Changement radical de style et d’ambiance avec « Au sud de nulle part » de Charles Bukoswki.

Si « Vent de Sable » de Kessel peut être considéré comme un roman positif magnifiant l’homme et la nature, « Au sud de nulle part » est tout l’inverse un roman négatif, axé sur la déchéance des hommes se débattant dans un environnement urbain sale et agressif.

« Au sud de nulle part » est en effet un recueil de nouvelles assez hétéroclites et pour la plupart largement auto-biographiques.

Certaines se terminent en queue de poisson et l’ensemble donne une grande impression de décousu.

Pourtant le talent de Bukowski est bien réel.

Il s’exprime par un humour cynique, un sens aigu de l’absurde, du contre pied, un goût prononcé pour la provocation et un refus massif des normes imposées par la société.

L’univers de Bukowski est celui des pauvres types, des ratés, des ivrognes, des estropiés, des paumés, des ouvriers humiliés et des filles faciles.

Dans le registre provocation, il y a la fondation d’un parti nazi américain en plein milieu de la seconde guerre mondiale, des histoires de hippies pacifistes violés, de meurtriers, le tout enrobé de doses massives de sexe et picole.

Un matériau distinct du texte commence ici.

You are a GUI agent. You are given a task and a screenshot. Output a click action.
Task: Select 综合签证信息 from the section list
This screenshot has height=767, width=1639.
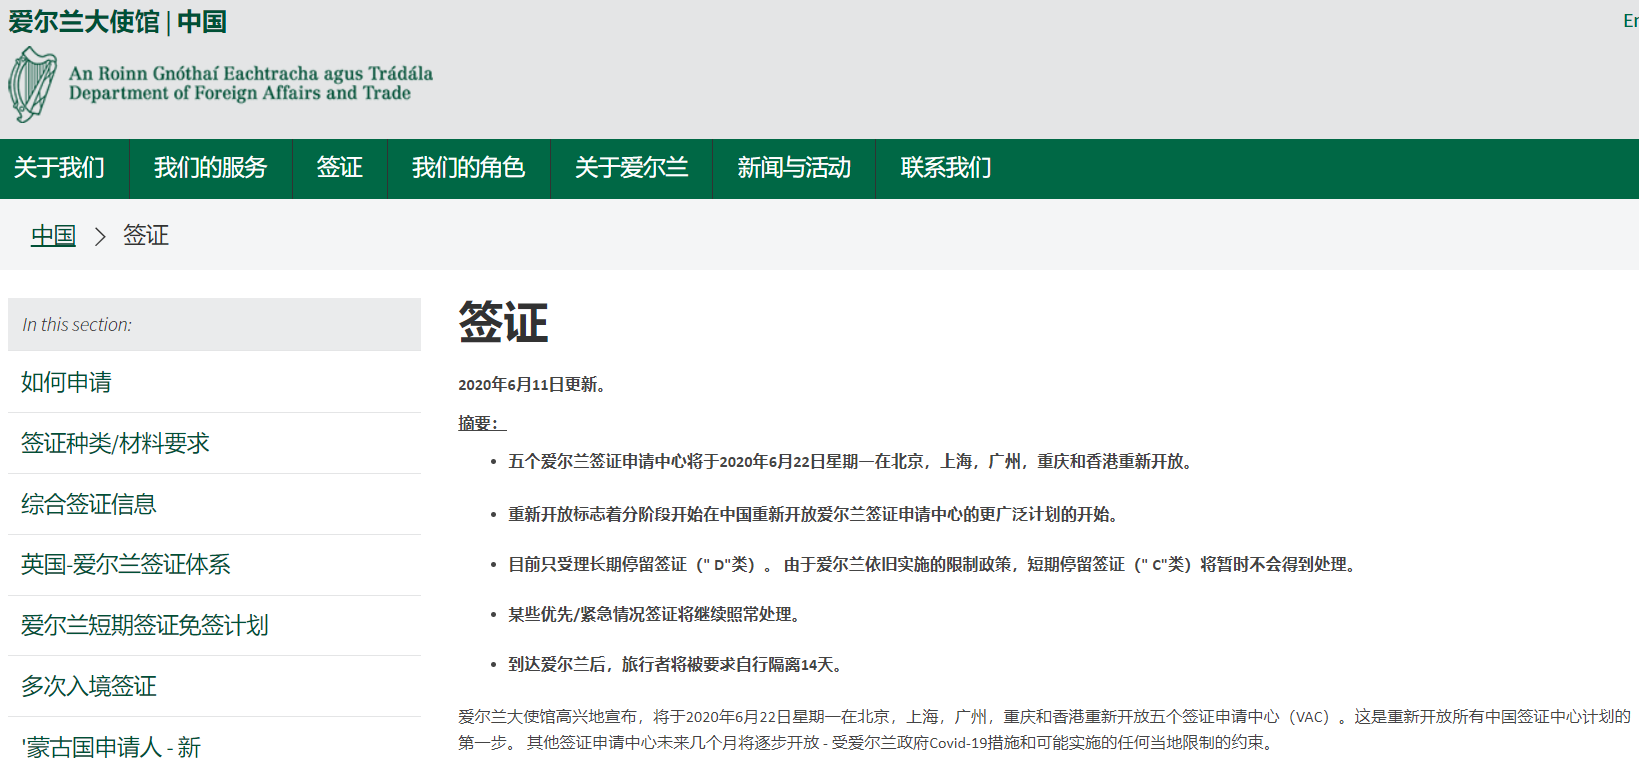[89, 504]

Derrière ces artifices surnagent des thèmes forts comme le rejet de la patrie, de la religion, du matérialisme bourgeois et bien pensant bref des fondements de l’Amérique WASP.

Les histoires de type amoureux d’un mannequin en celluloïd, ou du sauvage d’Amazonie sur membré marié à une californienne nymphomane  qui le ramène à Los Angeles sont aussi absurdes qu’hilarantes.

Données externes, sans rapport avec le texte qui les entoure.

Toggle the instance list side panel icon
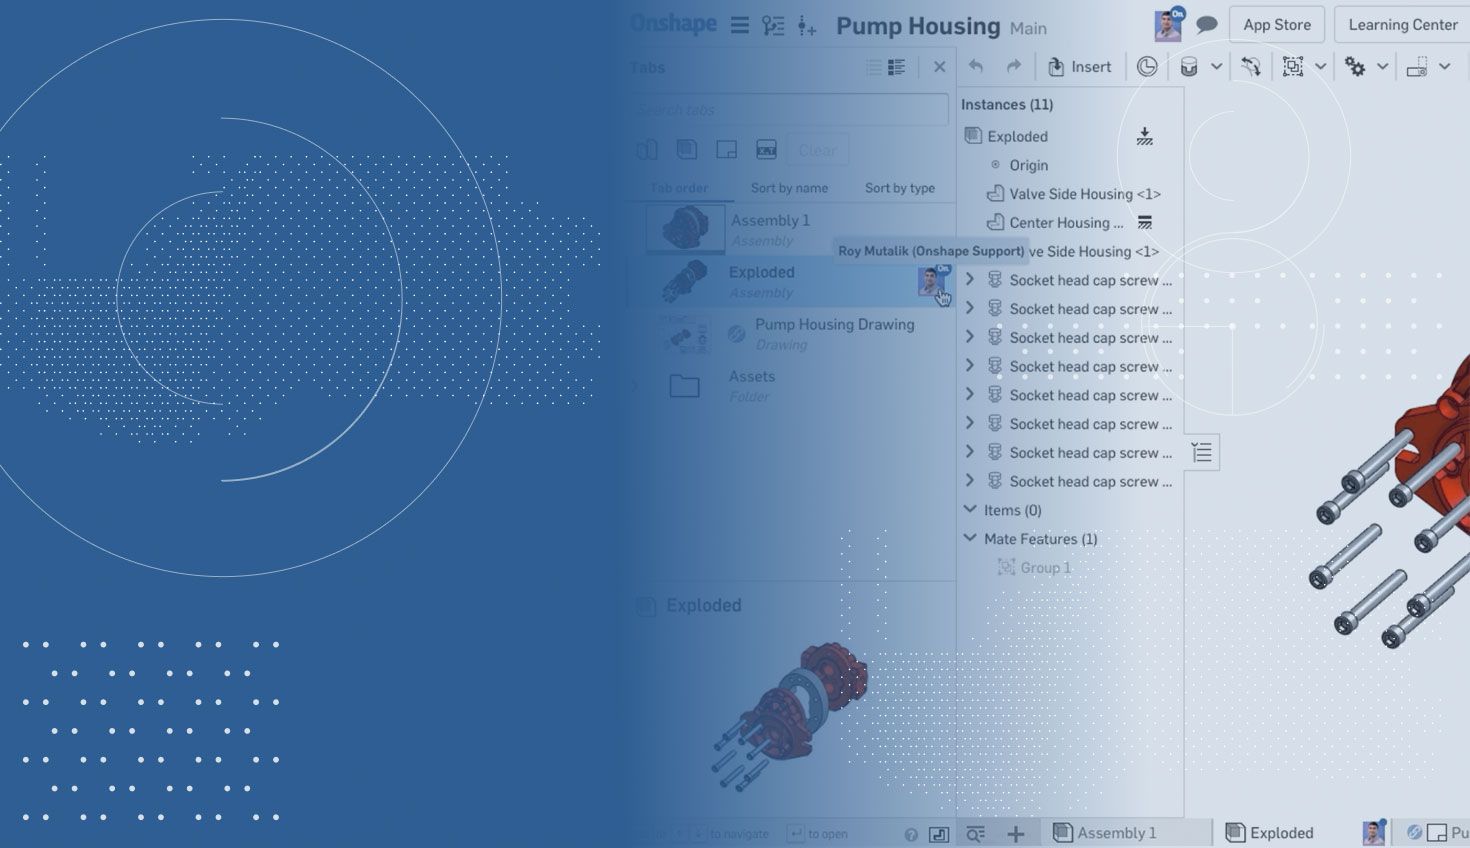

J’ai aussi été très amusé quand Bukowski décrit la raclée qu’il colle à Ernest Hemingway au cours d’un mémorable match de boxe imaginaire.

Par contre dans la dernière partie quand Bukoswki parle de son éreintant boulot aux abattoirs ou de ses problèmes médicaux notamment intestinaux on ne rit plus du tout et on est pris aux tripes par ce douloureux aperçu de la maladie, de la déchéance ou de la mort approchant inexorablement.

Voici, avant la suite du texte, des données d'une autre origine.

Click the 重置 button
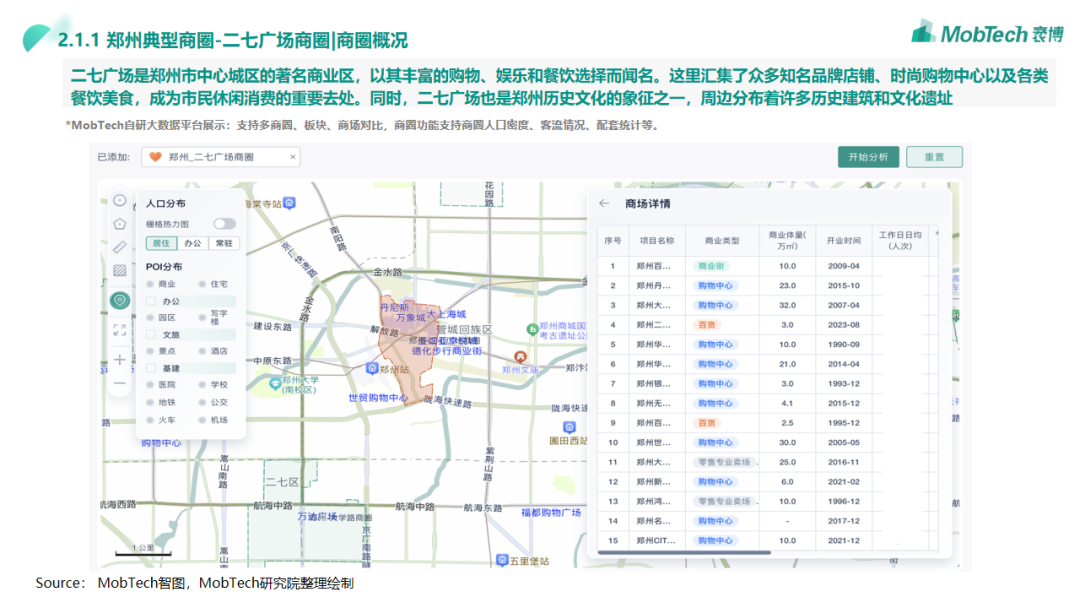The width and height of the screenshot is (1080, 608). (934, 157)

Bukowski se définit sans doute lui même comme un raté, un inadapté social ayant pris sa revanche sur la société comme écrivain.

Finalement ce personnage me paraît trop intelligent, sensible et lucide pour être heureux dans un monde aseptisé aux normes sociales nivelant les personnalités pour les faire rentrer dans le moule social.

A la différence d’un Hubert Selby JR dont les romans nous entraînent dans un abyme sans fond de désespoir et de mort, Bukoswki parvient à insuffler à ses nouvelles ce petit supplément de vie qui  les rend attachantes, mordantes et drôles, les préservant ainsi d’un voyage vers la défonce et la déchéance aussi stérile que complaisant.

Comme quoi le talent peut quelques fois (presque ) tout excuser.